** Opening STORED DATA block **

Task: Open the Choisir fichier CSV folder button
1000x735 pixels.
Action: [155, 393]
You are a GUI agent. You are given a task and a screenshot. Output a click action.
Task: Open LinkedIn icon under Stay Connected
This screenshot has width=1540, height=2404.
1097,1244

** Closing STORED DATA block **

_EXERCISE AIM_. Set the entries down again precisely as they were given.

_SOLUTION FOR THIS TASK_.
Task: Open the Choisir fichier CSV folder button
1000x735 pixels.
Action: [155, 393]
You are a GUI agent. You are given a task and a screenshot. Output a click action.
Task: Open LinkedIn icon under Stay Connected
This screenshot has width=1540, height=2404.
1097,1244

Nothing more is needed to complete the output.